:: RECORDS SHOWN

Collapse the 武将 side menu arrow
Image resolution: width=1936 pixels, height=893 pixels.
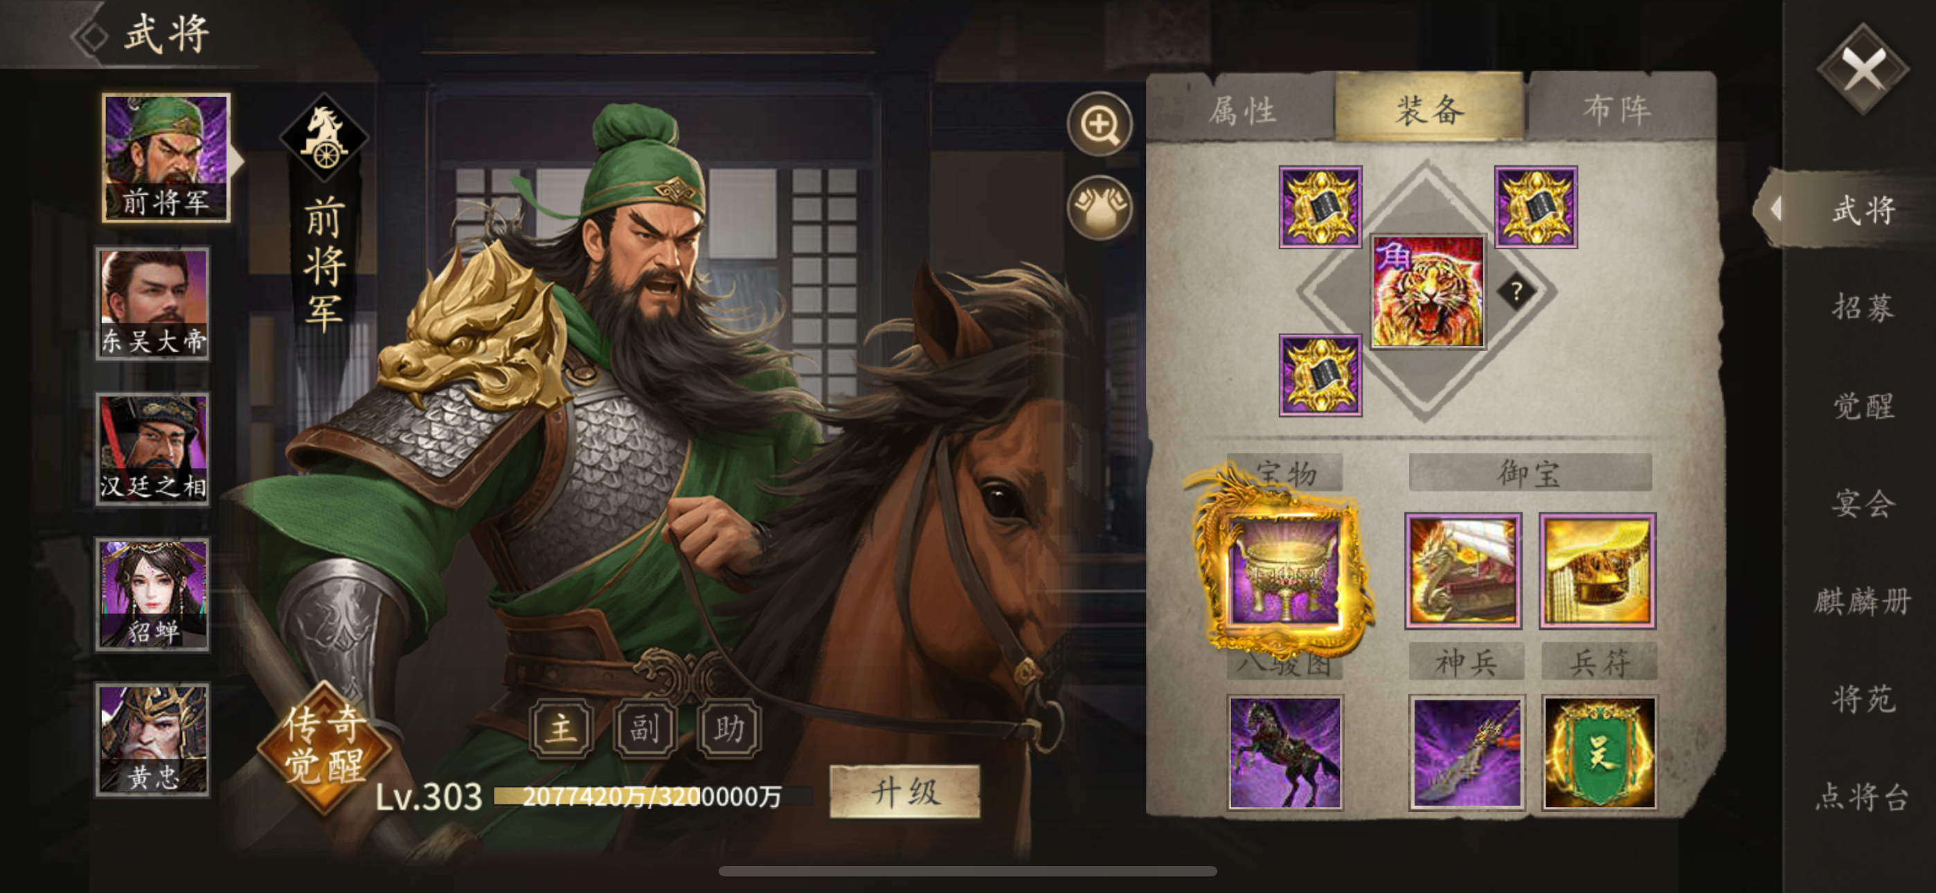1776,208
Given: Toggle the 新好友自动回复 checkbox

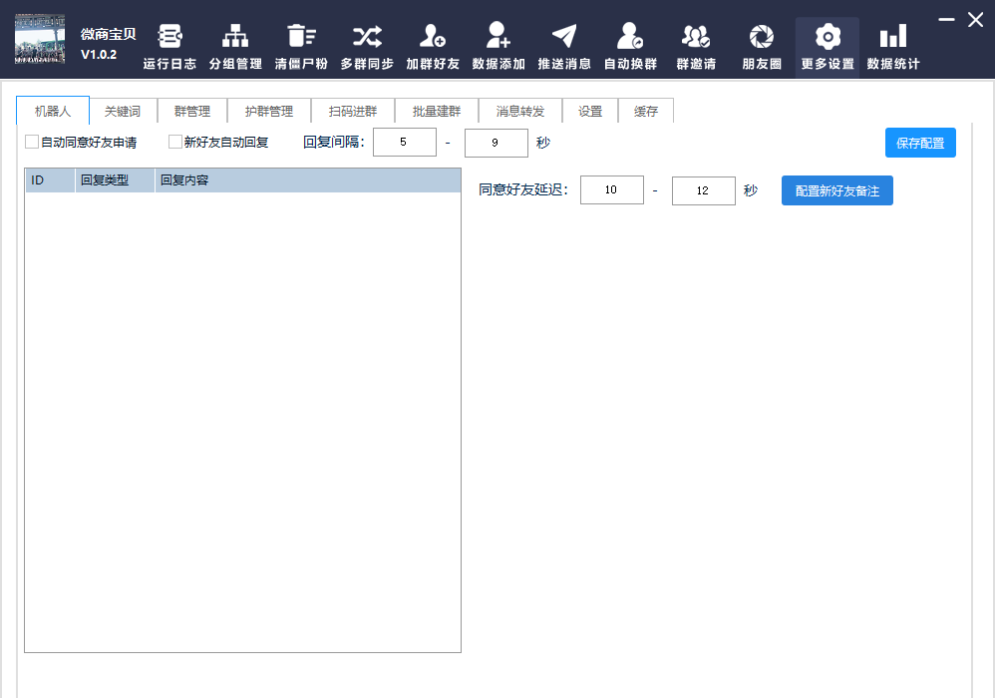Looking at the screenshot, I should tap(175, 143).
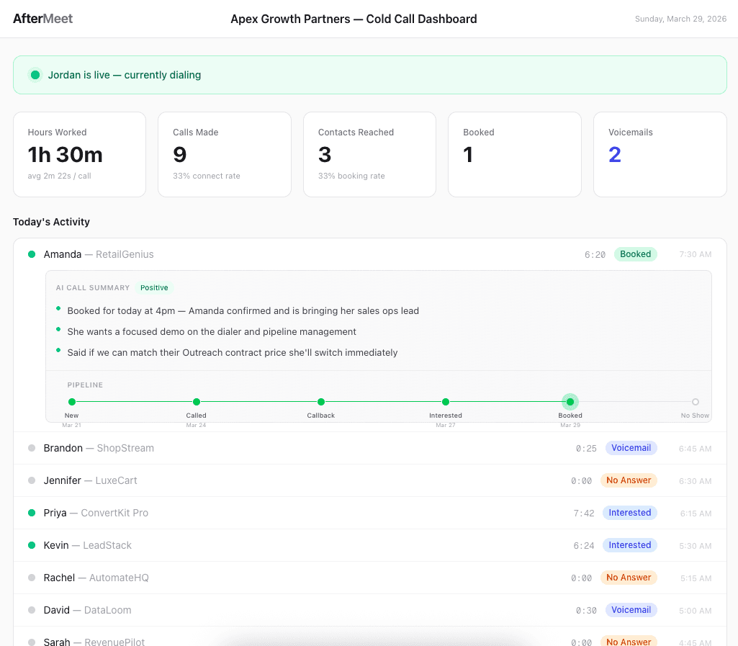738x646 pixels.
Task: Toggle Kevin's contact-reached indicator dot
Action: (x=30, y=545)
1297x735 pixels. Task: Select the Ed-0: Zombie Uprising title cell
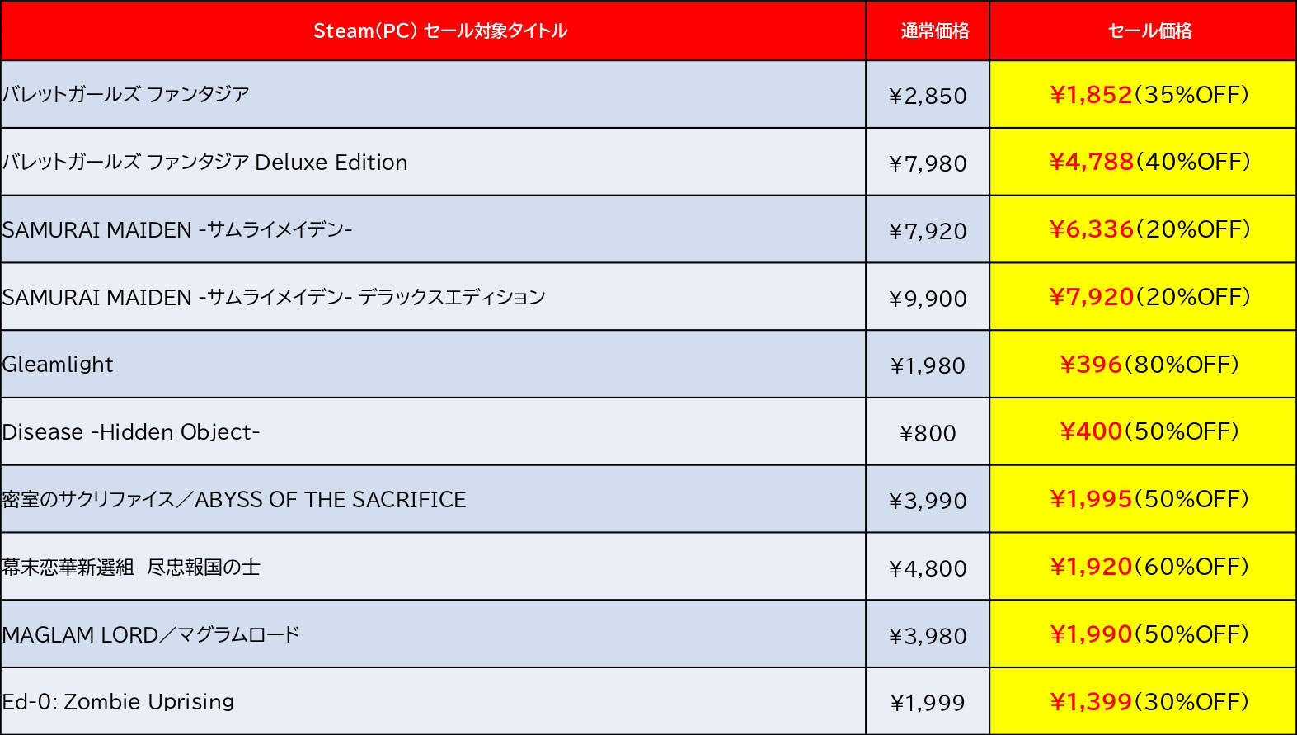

::::
:: RECORDS SHOWN

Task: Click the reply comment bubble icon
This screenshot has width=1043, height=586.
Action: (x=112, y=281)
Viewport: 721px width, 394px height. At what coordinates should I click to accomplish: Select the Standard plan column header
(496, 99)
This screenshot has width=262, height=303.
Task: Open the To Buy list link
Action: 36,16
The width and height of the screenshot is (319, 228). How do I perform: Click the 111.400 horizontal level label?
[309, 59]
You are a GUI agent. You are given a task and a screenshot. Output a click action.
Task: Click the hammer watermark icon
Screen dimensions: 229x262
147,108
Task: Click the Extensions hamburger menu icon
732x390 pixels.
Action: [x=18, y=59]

::::

Using the entries above, transcribe every line from the line containing "Collapse the 武将 side menu arrow" through the line containing "1297x735 pixels. Task: Select". Do not copy pictures.

__FINAL ANSWER__
Collapse the 武将 side menu arrow
Image resolution: width=1936 pixels, height=893 pixels.
1776,208
Given: Toggle the 新好友自动回复 checkbox

Looking at the screenshot, I should tap(175, 143).
738x646 pixels.
Task: Toggle Kevin's contact-reached indicator dot
Action: (x=30, y=545)
1297x735 pixels. Task: Select the Ed-0: Zombie Uprising title cell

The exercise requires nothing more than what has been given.